The UK’s top 350 listed companies have suffered an increase in the deficits of their defined benefit (DB) pension schemes over the last five years of around one-third in relation to their market capitalisation, with the shortfall in assets now standing at 40% of their stock-market value compared with 30% at the end of 2010.

In an analysis based on information from FTSE 350 companies’ annual accounts, Mercer said pension liabilities had ballooned in the past five years, with the value of the DB scheme liabilities increasing by 44% since 2010. 

In contrast, the market capitalisation of the companies has only increased by 10% over the same period.

Adrian Hartshorn, senior partner at Mercer and leader of the firm’s UK Financial Strategy Group, said: “Despite many billions of pounds of company contributions, DB pension deficits remain stubbornly high.”

Even though companies contributed an estimated £75bn (€88bn) of cash to their DB schemes over the period – equivalent to almost 5% of the value of the liabilities – deficits rose to £98bn at the end of May 2016, with a funding level of 87%, from £64bn at the end of 2010, with a funding level of 88%.

Hartshorn said the high deficits were a result of the increase in the value of pension scheme assets not having kept pace with the rising cost of providing pension benefits caused by persistently low – and falling – interest rates. 

“Contributions paid by companies are therefore simply being used to fill an ever-increasing gap between the value of the assets and the value of the liabilities,” he said. 

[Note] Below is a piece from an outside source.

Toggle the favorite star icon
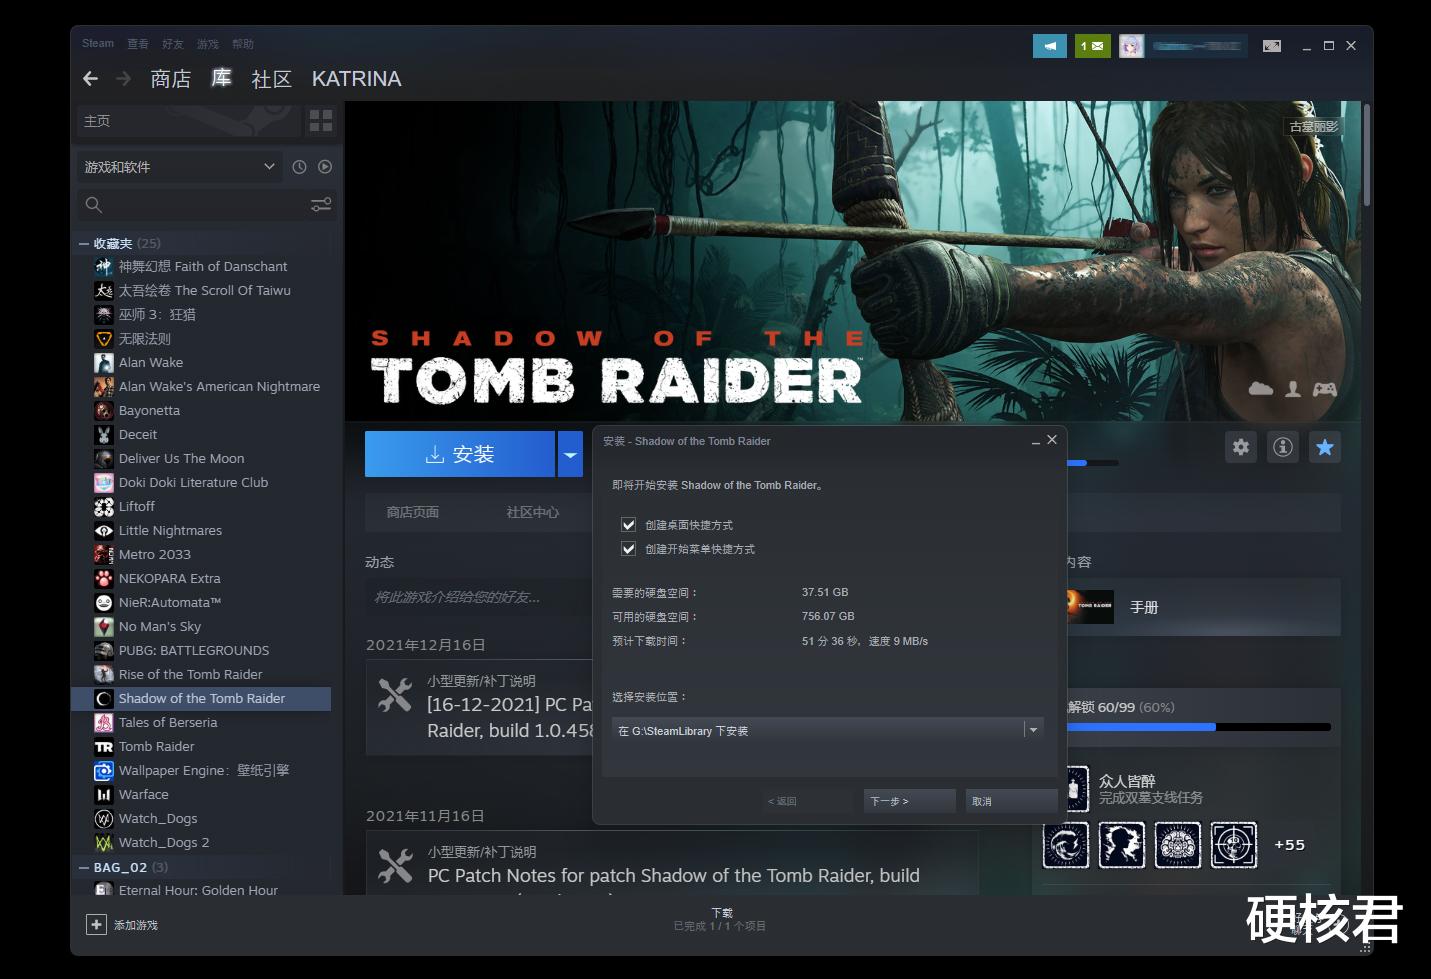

“Add to this the impact of people living longer and a range of other costs, and it is easy to see how contributions are simply swallowed up.”

For the outlook to become more positive for UK pension schemes, interest rates will need to rise more quickly than markets expect, Mercer said.

On top of this, equity markets and other growth asset classes will have to perform strongly over a long period, and the improvements in life expectancy seen over the last 20 years will need to slow down, it said.

“If one or more of these elements fails to materialise, then pension scheme deficits – and the cash contributions required to fund them – are likely to worsen,” the firm said.

Mercer noted that its research did not allow for the impact of the UK referendum outcome.

Last week, the UK’s Pensions and Lifetime Savings Association (PLSA) called on the Pensions Regulator to take a proportionate and flexible approach to scheme funding, after monetary easing by the Bank of England sent defined benefit (DB) deficits to new highs.

The Bank of England cited the weakening in the UK’s economic outlook following the Brexit vote in late June as one of the reasons behind its decision to cut rates and extend its quantitative easing programme.